→ Extrait du document:
□ □ □
Outre les deux grandes cités phéniciennes et Chypre, Démétrius avait des garnisons à Mégare et à Corinthe qui lui ouvraient le Péloponnèse, et sa puissante flotte, que n’avait point diminué la guerre continentale, tenait la mer Égée sous sa loi. Il pouvait donc tenter quelque chose dans la Grèce, où il avait laissé d’heureux souvenirs et que Cassandre mourant n’était pas en état de défendre. Mais nous connaissons fort mal les événements de cette guerre de quatre ans ; il nous est même difficile de leur donner une date certaine. On voit seulement Démétrius guerroyer dans le Péloponnèse, puis attaquer Athènes, où Lacharès, avec l’appui du parti macédonien, avait établi une tyrannie que les anciens ont dépeinte comme cruelle. Démétrius prit d’abord, sur les deux flancs d’Athènes, Éleusis et Rhamnonte, dont la possession lui permit de rendre la campagne inhabitable. Pour serrer la ville de plus près, il s’empara du Pirée et établit un blocus étroit qui fit naître la famine. Lacharès à la fin s’enfuit sous un déguisement; Athènes ouvrit ses portes et Démétrius convoqua le peuple au théâtre, dont les avenues étaient garnies de ses troupes. La foule tremblante le vit paraître sur la scène; mais, au lieu de reproches amers, elle n’entendit que de douces plaintes, des promesses d’oubli, même l’annonce d’une gratification royale : cent mille boisseaux de blé. Pendant qu’il parlait, une voix s’éleva pour corriger une faute de langage qu’il venait de faire. Il remercia le mentor et augmenta sa libéralité de 5000 médimnes : inutile d’ajouter que l’enthousiasme fut au comble. Au fond, les adulations du peuple et les caresses du roi ne trompaient personne : Athènes avait un maître. Elle le vit bien, lorsque, après avoir rétabli le gouvernement démocratique, il mit une garnison au Pirée, à Munychie, même dans l’enceinte de la ville, sur la colline du Musée, qu’il fortifia, en face de l’Acropole et au-dessus du Pnyx, où l’assemblée allait délibérer sous les piques macédoniennes.
□ □ □
→ Matériaux fournis:
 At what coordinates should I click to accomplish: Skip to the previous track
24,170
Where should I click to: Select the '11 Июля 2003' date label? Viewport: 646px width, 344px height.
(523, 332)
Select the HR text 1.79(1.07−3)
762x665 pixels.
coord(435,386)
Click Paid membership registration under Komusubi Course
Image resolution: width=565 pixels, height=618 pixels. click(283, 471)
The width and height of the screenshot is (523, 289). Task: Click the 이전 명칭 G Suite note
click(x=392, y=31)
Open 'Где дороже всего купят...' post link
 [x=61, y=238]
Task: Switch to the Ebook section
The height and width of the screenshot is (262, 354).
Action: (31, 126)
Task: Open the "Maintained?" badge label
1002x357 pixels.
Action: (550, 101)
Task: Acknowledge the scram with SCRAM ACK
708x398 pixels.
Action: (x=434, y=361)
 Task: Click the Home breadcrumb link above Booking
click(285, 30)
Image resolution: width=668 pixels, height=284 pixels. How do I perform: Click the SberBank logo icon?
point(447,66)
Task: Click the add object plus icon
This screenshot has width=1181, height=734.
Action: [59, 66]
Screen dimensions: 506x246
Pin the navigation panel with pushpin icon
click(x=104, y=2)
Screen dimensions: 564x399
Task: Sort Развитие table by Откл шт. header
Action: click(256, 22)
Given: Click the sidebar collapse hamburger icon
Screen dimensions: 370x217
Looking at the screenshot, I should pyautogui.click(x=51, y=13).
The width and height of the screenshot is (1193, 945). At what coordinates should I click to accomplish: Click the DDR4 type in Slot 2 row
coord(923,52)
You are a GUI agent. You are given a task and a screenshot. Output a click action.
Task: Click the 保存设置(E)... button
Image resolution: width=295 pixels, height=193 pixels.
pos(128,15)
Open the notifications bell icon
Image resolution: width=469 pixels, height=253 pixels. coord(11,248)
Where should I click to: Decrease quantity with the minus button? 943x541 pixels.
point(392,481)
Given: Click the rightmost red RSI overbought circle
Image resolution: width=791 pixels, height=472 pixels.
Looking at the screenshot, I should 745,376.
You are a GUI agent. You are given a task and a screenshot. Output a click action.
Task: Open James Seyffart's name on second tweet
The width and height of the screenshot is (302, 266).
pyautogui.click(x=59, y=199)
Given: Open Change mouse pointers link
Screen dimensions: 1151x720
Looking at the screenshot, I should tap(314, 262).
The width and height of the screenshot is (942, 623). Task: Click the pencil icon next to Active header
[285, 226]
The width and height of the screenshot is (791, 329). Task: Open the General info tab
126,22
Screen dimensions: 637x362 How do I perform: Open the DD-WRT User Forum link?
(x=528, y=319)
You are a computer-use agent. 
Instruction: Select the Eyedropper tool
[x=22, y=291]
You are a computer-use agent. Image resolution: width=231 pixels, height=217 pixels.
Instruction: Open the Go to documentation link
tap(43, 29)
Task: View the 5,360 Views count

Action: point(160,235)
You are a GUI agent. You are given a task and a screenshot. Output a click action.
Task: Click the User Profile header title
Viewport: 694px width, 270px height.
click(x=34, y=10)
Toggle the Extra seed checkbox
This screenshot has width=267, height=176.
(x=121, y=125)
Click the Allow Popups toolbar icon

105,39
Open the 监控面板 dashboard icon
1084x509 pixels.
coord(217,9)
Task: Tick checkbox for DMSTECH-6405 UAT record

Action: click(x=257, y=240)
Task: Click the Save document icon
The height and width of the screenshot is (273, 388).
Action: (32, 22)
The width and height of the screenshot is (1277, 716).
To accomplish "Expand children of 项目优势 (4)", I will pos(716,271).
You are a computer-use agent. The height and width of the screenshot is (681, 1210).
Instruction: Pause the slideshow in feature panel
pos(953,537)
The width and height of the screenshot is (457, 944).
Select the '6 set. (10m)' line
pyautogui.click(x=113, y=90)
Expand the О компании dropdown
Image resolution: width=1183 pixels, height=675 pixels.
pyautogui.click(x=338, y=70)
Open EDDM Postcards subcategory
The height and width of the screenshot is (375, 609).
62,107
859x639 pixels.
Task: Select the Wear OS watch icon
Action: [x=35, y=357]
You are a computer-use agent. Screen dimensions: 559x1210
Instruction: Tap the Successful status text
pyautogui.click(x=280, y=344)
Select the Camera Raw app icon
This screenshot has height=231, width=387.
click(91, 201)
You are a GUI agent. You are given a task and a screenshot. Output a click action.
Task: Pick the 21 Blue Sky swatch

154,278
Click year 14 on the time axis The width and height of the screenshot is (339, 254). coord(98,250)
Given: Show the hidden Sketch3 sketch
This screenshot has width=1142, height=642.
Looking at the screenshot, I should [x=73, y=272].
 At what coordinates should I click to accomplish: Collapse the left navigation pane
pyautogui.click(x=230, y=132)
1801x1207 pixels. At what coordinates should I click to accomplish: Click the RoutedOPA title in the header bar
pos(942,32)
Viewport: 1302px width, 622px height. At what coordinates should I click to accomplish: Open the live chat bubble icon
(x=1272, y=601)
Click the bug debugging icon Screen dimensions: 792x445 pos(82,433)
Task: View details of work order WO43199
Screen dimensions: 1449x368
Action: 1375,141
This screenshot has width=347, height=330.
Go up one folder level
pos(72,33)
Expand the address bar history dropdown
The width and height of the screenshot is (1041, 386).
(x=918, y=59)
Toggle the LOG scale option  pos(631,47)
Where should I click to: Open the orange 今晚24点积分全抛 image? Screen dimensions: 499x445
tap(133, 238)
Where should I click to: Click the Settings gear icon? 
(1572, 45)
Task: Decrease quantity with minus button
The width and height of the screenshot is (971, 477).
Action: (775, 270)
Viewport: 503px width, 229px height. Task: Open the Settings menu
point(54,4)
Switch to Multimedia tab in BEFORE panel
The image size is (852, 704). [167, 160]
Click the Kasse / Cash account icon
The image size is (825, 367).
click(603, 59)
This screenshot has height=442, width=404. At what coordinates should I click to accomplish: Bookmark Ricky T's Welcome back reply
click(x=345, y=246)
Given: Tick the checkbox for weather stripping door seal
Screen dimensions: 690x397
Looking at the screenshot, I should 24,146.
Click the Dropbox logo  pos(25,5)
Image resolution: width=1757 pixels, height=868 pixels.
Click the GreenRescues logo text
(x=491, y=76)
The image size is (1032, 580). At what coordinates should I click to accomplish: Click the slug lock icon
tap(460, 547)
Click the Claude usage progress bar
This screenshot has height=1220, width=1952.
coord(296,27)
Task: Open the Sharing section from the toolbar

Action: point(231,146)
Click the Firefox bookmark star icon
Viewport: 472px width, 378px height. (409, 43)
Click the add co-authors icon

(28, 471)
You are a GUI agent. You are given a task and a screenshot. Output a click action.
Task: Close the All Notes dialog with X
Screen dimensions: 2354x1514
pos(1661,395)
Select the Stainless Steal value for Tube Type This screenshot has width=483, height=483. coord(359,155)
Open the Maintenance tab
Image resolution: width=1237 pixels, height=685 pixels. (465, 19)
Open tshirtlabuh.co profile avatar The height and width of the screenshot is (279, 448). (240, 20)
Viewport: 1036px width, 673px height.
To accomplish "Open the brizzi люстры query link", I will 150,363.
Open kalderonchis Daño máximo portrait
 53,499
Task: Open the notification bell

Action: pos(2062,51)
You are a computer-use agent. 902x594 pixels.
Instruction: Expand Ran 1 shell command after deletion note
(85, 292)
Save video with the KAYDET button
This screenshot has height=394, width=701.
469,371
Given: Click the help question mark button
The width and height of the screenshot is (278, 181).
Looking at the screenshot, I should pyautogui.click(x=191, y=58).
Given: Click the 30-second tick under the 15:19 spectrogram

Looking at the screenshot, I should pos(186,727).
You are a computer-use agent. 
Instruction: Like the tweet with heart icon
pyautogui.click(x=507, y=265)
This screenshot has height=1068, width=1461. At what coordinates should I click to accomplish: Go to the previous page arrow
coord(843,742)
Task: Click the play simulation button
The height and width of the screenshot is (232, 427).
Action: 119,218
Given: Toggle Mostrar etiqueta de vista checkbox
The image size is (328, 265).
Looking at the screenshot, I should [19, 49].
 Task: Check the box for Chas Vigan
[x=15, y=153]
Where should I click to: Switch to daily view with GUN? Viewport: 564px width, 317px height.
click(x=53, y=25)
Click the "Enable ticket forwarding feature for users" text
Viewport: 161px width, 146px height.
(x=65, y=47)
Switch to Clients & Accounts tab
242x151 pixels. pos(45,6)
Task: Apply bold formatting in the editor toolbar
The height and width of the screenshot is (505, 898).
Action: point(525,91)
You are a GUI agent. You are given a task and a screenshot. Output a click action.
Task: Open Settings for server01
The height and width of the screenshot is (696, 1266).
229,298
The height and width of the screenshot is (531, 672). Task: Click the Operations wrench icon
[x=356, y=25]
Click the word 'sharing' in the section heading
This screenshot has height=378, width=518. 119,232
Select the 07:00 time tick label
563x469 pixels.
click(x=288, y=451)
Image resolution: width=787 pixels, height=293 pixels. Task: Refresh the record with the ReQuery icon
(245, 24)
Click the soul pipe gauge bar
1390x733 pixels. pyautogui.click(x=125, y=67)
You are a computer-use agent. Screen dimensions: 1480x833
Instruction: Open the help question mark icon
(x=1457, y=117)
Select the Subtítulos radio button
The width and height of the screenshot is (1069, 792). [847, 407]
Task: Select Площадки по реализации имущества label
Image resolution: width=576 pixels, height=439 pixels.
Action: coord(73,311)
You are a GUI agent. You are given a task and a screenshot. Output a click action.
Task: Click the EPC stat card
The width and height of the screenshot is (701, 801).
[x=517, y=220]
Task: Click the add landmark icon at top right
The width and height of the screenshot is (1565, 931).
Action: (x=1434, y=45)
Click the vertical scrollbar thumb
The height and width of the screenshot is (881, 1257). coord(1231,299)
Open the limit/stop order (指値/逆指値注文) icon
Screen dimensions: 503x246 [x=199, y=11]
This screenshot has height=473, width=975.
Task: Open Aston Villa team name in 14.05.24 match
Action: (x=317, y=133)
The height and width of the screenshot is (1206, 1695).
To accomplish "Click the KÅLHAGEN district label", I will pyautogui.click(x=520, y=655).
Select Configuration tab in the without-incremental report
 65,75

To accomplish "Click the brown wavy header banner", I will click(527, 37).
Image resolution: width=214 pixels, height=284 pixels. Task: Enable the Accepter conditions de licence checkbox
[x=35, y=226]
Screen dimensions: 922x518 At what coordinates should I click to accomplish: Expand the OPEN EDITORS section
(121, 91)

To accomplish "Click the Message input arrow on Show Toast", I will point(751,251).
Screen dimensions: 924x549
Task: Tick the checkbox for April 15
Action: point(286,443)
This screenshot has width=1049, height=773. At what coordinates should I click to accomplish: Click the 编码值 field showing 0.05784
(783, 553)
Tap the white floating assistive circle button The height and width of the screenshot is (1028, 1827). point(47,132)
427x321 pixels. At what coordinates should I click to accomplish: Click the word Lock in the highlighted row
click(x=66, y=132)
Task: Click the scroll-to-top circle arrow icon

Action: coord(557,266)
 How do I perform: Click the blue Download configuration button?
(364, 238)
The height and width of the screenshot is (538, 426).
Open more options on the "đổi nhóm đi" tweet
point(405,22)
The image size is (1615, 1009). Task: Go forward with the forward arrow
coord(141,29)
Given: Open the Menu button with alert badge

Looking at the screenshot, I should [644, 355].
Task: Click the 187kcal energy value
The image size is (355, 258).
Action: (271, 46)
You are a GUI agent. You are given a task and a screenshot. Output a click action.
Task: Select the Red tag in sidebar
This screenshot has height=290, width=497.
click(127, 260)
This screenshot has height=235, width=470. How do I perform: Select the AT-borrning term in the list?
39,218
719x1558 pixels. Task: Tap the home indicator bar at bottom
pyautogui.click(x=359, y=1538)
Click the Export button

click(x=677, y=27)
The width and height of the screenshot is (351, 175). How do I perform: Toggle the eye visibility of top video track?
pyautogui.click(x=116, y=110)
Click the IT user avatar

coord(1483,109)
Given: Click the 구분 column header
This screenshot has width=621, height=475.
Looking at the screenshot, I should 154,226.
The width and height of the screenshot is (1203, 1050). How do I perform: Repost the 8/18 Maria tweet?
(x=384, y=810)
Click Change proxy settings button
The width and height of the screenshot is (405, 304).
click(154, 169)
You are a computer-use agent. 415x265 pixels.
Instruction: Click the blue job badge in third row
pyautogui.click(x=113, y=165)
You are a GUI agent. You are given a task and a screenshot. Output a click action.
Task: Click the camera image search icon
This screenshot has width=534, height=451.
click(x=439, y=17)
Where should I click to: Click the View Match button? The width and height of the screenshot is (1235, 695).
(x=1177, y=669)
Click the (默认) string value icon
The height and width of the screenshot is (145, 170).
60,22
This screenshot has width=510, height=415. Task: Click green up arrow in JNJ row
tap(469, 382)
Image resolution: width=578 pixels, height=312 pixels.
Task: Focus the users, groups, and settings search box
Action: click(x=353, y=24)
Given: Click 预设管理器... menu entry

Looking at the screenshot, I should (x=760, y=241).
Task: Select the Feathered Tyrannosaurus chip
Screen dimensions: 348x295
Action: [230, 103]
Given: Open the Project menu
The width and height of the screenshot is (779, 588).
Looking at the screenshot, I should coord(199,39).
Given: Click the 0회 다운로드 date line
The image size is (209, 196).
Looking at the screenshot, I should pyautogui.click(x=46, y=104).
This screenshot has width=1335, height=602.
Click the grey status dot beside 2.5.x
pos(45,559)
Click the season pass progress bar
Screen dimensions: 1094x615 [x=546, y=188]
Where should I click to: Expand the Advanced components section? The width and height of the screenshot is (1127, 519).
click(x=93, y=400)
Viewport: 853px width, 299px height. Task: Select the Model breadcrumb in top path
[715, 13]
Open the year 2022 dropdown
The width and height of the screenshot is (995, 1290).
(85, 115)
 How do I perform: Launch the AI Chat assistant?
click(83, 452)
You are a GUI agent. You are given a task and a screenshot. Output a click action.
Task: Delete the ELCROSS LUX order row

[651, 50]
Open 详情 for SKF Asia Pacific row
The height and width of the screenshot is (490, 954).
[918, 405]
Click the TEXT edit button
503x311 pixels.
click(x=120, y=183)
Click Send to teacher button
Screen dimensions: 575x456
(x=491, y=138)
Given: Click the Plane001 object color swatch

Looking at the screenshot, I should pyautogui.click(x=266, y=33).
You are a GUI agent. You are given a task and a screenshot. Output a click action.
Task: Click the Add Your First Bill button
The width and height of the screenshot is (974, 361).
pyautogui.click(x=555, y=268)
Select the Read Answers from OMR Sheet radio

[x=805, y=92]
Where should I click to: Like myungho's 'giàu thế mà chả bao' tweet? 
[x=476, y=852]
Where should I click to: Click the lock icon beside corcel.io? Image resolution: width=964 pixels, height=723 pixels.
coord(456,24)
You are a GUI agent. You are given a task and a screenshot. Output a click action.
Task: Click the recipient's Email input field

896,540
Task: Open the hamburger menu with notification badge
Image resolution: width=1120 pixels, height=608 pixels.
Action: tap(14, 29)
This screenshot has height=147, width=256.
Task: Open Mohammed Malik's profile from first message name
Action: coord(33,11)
□ □ □
→ Tâches demandées:
**A)** Répondez aux questions suivantes à partir de l'extrait sur Démétrius :
(i) Dans quelles villes Démétrius avait-il des garnisons qui lui ouvraient le Péloponnèse ?
(ii) Quelle quantité de blé Démétrius annonça-t-il d'abord comme gratification royale ?
(iii) Sur quelle colline, en face de l'Acropole, Démétrius établit-il une garnison qu'il fortifia ?
**B)** Donnez sous forme de tableau Markdown les lignes des matériaux fournis, de celle qui contient "You are a computer-use agent. Screen dimensions: 1480x833" jusqu'à celle qui contient "Action: coord(73,311)", les deux incluses, avec les colonnes Numéro et Ligne. Omettez les lignes vides.

→ Réponses par tâche:
**A)**
(i) À Mégare et à Corinthe.
(ii) Cent mille boisseaux de blé.
(iii) Sur la colline du Musée.

**B)**
| Numéro | Ligne |
|---|---|
| 1 | You are a computer-use agent. Screen dimensions: 1480x833 |
| 2 | Instruction: Open the help question mark icon |
| 3 | (x=1457, y=117) |
| 4 | Select the Subtítulos radio button |
| 5 | The width and height of the screenshot is (1069, 792). [847, 407] |
| 6 | Task: Select Площадки по реализации имущества label |
| 7 | Image resolution: width=576 pixels, height=439 pixels. |
| 8 | Action: coord(73,311) |